C’est par exemple quelque chose dont je discute beaucoup avec mon fils, qui représente la quatrième génération de la famille depuis la fondation de l’entreprise. Il est ingénieur en économie et travaille dans le domaine des fusions et acquisitions. Je profite ici de ses connaissances techniques et de ses capacités d’analyse.

Cherchez-vous à échanger dans d’autres contextes?
Oui, j’entretiens différents réseaux.
Il s’agit le plus souvent de réseaux économiques, car je suis notamment engagée auprès de l’association professionnelle «GOP Fluidtechnic», dont j’ai été présidente pendant un certain temps. Je fais partie du réseau «Powerpreneurs» du Swiss Economic Forum, au sein duquel nous discutons de l’entrepreneuriat, des plans de succession ou de questions très concrètes en matière de direction.
Il y a également un réseau de femmes, dont le thème de travail est «les femmes dans l’économie» et qui me tient particulièrement à cœur, étant donné mon parcours. Je donne des conférences, je participe à des tables rondes et je prends part aux «Ladies Apéro», lors desquels nous échangeons librement, parfois sur les choses de la vie. 
Last but not least, mon mari est un partenaire très important pour moi, notamment parce qu’il est lui-même président du conseil d’administration et a été CEO d’une entreprise familiale.

Votre conseil aux jeunes et futurs entrepreneurs: de quoi a-t-on surtout besoin?
Cash is king. Les liquidités sont un facteur qu’il ne faut pas sous-estimer: elles permettent de penser à l’avenir de manière indépendante et à long terme.
Mon deuxième conseil est de se demander: est-ce qu’il y a un marché pour mon idée? Je vois de nombreux jeunes entrepreneurs qui ont de bonnes idées, mais il faut que ces idées répondent à un besoin des clients, sinon on ne vend rien. Il ne suffit pas d’avoir une bonne idée pour monter une start-up.

Quelles sont les qualités personnelles requises?
Il faut savoir maîtriser les finances et les chiffres, et agir de manière structurée. Et il faut être créatif. Ces deux qualités sont rarement présentes chez une même personne. Felix Pfister, Lorenzo Scano et moi avons trois types de personnalités très différents. Cela rend la prise de décision au sein de la direction plus complexe, mais aussi plus fiable. Cependant, cela fonctionne parce que nous partageons les mêmes valeurs, qui sont essentielles.

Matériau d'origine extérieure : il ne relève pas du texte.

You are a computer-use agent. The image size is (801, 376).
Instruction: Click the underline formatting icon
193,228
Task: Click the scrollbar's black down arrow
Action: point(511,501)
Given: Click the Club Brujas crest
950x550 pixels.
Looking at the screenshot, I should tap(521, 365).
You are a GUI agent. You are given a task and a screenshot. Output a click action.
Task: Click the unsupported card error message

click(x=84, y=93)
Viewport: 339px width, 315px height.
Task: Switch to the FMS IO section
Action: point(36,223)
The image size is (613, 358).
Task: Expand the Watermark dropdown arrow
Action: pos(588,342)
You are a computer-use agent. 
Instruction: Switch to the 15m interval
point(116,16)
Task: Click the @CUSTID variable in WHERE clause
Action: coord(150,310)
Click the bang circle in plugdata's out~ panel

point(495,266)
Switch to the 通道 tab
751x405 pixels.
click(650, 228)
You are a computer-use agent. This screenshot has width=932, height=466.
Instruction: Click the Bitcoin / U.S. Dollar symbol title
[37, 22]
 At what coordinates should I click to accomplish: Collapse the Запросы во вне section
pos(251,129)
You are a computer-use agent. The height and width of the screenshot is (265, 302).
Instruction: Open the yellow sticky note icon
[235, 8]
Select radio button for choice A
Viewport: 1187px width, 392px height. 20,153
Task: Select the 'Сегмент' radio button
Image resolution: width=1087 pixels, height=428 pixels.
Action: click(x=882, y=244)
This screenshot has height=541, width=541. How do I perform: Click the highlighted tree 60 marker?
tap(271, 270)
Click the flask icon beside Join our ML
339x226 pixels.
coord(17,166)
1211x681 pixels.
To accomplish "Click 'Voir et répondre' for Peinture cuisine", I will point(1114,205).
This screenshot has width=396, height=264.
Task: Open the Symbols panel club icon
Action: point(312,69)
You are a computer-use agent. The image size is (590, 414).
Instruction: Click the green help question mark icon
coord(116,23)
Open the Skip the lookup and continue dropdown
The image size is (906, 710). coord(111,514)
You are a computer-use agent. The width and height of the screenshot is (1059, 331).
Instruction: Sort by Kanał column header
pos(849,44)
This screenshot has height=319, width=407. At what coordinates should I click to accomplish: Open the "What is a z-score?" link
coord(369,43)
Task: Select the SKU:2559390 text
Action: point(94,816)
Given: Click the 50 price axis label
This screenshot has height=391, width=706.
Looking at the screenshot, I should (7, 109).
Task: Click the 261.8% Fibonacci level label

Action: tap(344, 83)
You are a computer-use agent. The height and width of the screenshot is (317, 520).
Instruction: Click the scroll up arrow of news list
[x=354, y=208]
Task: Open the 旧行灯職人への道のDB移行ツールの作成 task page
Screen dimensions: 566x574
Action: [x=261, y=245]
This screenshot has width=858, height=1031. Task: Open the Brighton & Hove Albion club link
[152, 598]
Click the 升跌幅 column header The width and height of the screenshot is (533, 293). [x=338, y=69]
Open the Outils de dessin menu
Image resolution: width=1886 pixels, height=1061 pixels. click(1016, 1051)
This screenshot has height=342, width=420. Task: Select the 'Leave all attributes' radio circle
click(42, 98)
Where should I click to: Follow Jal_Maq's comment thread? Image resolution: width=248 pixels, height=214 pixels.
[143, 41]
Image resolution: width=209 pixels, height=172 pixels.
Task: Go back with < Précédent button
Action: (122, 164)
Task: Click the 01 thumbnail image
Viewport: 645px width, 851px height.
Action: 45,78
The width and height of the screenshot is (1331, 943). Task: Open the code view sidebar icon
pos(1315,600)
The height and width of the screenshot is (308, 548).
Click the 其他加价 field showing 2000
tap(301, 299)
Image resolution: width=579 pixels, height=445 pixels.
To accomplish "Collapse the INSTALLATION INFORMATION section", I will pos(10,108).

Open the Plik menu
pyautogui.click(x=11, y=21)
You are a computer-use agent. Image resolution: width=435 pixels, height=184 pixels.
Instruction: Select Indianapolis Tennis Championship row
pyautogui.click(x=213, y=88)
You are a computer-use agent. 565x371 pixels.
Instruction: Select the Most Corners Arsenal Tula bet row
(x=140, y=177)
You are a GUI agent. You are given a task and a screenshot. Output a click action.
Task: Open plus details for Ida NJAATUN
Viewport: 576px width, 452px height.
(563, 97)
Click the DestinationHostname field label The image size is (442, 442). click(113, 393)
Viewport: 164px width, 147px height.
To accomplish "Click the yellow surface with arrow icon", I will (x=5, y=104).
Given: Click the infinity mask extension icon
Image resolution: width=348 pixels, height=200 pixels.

Que souhaitez-vous dire aux femmes en particulier?
Restez indépendantes sur le plan financier! Et avancez. Les choses se passent rarement comme prévu de toute façon. Lorsque j’étais jeune, mon projet était de vivre dans une maison, d’être mariée, d’avoir quatre enfants et un chien. Et que s’est-il passé? Je me suis retrouvée mère célibataire avec un enfant à élever et j’ai repris la direction d’une entreprise.